If Susan receives an issue in the future, she can identify the impacted application service quickly from the business service. She can use dashboards to track and analyze traces. The analysis helps her understand the request flows and their interactions across multiple application services. She can use this information to troubleshoot issues in the system.
To monitor the service health in BMC Helix AIOps and analyze service traces in BMC Helix Dashboards to identify the issue
- Log on to BMC Helix AIOps.
- On the Services page, click the business service (ITSM Service) representing the ITSM Service application topology.
The following example shows that the service health score of an ITSM Service business service is 70, which indicates that impact of the issue is minor. - Click a causal node (for example, getRandomAds) responsible for the poor health of the business service.
The Node Details pane shows the list of impacting events on the Events tab. For information about monitoring the health of a service, see Identifying-the-impacted-CI-nodes-from-CI-topology-view. - On the Events tab, click the event to show the Event Details page.
The event description indicates that the value of the Duration_P95 parameter has been more than 3 milliseconds for 1 minute.
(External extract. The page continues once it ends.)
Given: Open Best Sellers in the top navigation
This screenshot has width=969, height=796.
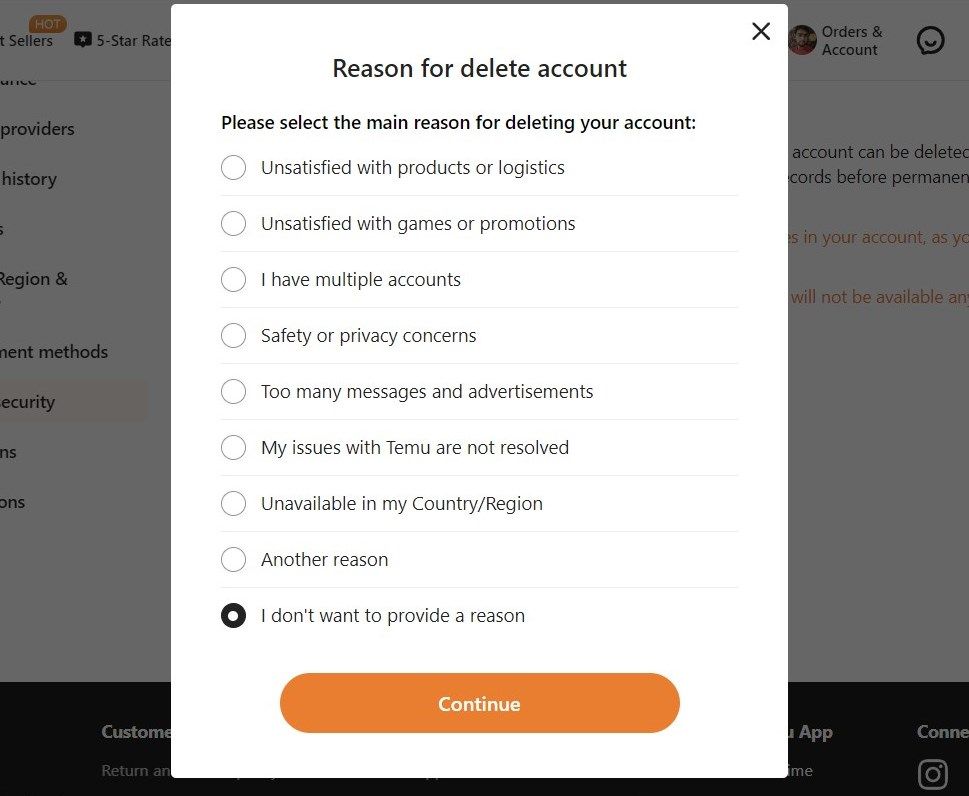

To identify the erroneous operation, close the Event Details pane, and depending on the BMC Helix AIOps version you are using, perform one of the following tasks.
(Version 25.1.01 and later) Perform the following tasks:
Click the View Service Details link.
The OTel service and the summary of the traces appear in another pane in the BMC Helix AIOps console.In the Traces for <serviceName> section, sort the Status column and click the ERROR link for any trace.
The trace details appear in the pane.
(Version 25.1.00 and earlier) Perform the following tasks:
Click the View OTel Dashboard link.
The OTel Service Overview dashboard opens in the BMC Helix Dashboards console.In the Traces for <serviceName> section, sort the Status column and click the ERROR link for any trace.
The OTel Trace Details dashboard opens in the BMC Helix Dashboards console.
- In the Details for TraceID section, expand Service & Operation.
Because the event was generated for a duration metric, Duration_p95, look for the operations and suboperations that are taking a long time.
After Susan finds the operation, she fixes the issue in the application service. As a result, the ITSM Service business service and application service health is restored to normal.
Results
By using BMC Helix AIOps and OpenTelemetry, Susan achieved the following results:
- Identified the root cause of the issue by analyzing traces in BMC Helix Dashboards.
- Increased application reliability and improved MTTR.
- Optimized application performance due to reduced downtime.